WHAT NEEDS TO BE DONE:
The reply should give back every entry exactly as written.

DATA PROVIDED:
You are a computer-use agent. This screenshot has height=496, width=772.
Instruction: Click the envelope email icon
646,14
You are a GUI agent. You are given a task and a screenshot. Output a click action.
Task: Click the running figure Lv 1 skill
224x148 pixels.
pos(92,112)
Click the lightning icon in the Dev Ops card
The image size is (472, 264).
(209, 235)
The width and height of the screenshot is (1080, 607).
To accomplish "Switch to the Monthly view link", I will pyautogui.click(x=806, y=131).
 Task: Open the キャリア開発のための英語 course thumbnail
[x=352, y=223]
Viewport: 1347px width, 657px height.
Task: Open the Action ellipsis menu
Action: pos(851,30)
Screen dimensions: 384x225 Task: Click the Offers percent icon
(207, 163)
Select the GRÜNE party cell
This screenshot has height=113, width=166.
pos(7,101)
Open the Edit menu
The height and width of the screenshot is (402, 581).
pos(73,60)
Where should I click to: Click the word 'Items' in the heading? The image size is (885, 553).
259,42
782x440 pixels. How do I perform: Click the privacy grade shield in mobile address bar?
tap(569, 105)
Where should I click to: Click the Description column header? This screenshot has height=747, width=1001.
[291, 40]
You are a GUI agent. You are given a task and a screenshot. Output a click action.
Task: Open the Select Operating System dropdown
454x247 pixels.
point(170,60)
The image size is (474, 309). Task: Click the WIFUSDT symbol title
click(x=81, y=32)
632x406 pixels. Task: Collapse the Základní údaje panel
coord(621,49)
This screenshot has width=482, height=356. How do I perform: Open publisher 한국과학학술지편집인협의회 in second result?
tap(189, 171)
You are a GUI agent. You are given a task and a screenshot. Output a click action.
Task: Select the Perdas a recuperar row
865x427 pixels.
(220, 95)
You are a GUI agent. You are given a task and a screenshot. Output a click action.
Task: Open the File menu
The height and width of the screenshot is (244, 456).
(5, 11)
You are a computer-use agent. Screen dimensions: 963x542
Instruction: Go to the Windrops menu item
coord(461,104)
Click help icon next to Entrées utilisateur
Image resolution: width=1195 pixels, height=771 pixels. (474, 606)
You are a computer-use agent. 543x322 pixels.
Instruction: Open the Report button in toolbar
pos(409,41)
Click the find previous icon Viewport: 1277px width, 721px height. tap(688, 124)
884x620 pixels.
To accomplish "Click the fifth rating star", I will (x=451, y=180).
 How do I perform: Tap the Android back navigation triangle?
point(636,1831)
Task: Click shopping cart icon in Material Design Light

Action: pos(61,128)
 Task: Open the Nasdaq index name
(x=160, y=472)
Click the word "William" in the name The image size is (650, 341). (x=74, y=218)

OUTPUT FOR THIS TASK:
You are a computer-use agent. This screenshot has height=496, width=772.
Instruction: Click the envelope email icon
646,14
You are a GUI agent. You are given a task and a screenshot. Output a click action.
Task: Click the running figure Lv 1 skill
224x148 pixels.
pos(92,112)
Click the lightning icon in the Dev Ops card
The image size is (472, 264).
(209, 235)
The width and height of the screenshot is (1080, 607).
To accomplish "Switch to the Monthly view link", I will pyautogui.click(x=806, y=131).
 Task: Open the キャリア開発のための英語 course thumbnail
[x=352, y=223]
Viewport: 1347px width, 657px height.
Task: Open the Action ellipsis menu
Action: pos(851,30)
Screen dimensions: 384x225 Task: Click the Offers percent icon
(207, 163)
Select the GRÜNE party cell
This screenshot has height=113, width=166.
pos(7,101)
Open the Edit menu
The height and width of the screenshot is (402, 581).
pos(73,60)
Where should I click to: Click the word 'Items' in the heading? The image size is (885, 553).
259,42
782x440 pixels. How do I perform: Click the privacy grade shield in mobile address bar?
tap(569, 105)
Where should I click to: Click the Description column header? This screenshot has height=747, width=1001.
[291, 40]
You are a GUI agent. You are given a task and a screenshot. Output a click action.
Task: Open the Select Operating System dropdown
454x247 pixels.
point(170,60)
The image size is (474, 309). Task: Click the WIFUSDT symbol title
click(x=81, y=32)
632x406 pixels. Task: Collapse the Základní údaje panel
coord(621,49)
This screenshot has width=482, height=356. How do I perform: Open publisher 한국과학학술지편집인협의회 in second result?
tap(189, 171)
You are a GUI agent. You are given a task and a screenshot. Output a click action.
Task: Select the Perdas a recuperar row
865x427 pixels.
(220, 95)
You are a GUI agent. You are given a task and a screenshot. Output a click action.
Task: Open the File menu
The height and width of the screenshot is (244, 456).
(5, 11)
You are a computer-use agent. Screen dimensions: 963x542
Instruction: Go to the Windrops menu item
coord(461,104)
Click help icon next to Entrées utilisateur
Image resolution: width=1195 pixels, height=771 pixels. (474, 606)
You are a computer-use agent. 543x322 pixels.
Instruction: Open the Report button in toolbar
pos(409,41)
Click the find previous icon Viewport: 1277px width, 721px height. tap(688, 124)
884x620 pixels.
To accomplish "Click the fifth rating star", I will (x=451, y=180).
 How do I perform: Tap the Android back navigation triangle?
point(636,1831)
Task: Click shopping cart icon in Material Design Light

Action: pos(61,128)
 Task: Open the Nasdaq index name
(x=160, y=472)
Click the word "William" in the name The image size is (650, 341). (x=74, y=218)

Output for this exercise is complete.